* Work to be completed *
Reproduce the line that holds "2000x1254 pixels." together with all the lines after it up to the end of the entries.
"""
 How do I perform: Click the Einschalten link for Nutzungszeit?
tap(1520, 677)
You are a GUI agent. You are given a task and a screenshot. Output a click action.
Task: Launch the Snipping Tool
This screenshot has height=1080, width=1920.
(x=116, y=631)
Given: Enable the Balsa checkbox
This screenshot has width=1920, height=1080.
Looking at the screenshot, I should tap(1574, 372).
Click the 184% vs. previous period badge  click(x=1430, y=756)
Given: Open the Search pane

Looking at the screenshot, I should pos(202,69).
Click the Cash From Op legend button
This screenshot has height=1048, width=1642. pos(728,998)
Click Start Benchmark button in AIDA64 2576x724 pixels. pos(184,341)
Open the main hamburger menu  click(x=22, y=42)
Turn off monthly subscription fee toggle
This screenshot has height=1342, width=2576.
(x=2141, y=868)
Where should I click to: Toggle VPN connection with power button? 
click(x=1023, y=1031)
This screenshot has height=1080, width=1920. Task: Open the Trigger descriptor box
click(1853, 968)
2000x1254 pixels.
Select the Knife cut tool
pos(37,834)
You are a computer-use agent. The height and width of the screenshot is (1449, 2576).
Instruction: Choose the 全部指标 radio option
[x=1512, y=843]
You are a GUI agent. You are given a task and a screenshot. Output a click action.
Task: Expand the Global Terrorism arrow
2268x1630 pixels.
"""
* Response for this exercise *
2000x1254 pixels.
Select the Knife cut tool
pos(37,834)
You are a computer-use agent. The height and width of the screenshot is (1449, 2576).
Instruction: Choose the 全部指标 radio option
[x=1512, y=843]
You are a GUI agent. You are given a task and a screenshot. Output a click action.
Task: Expand the Global Terrorism arrow
2268x1630 pixels.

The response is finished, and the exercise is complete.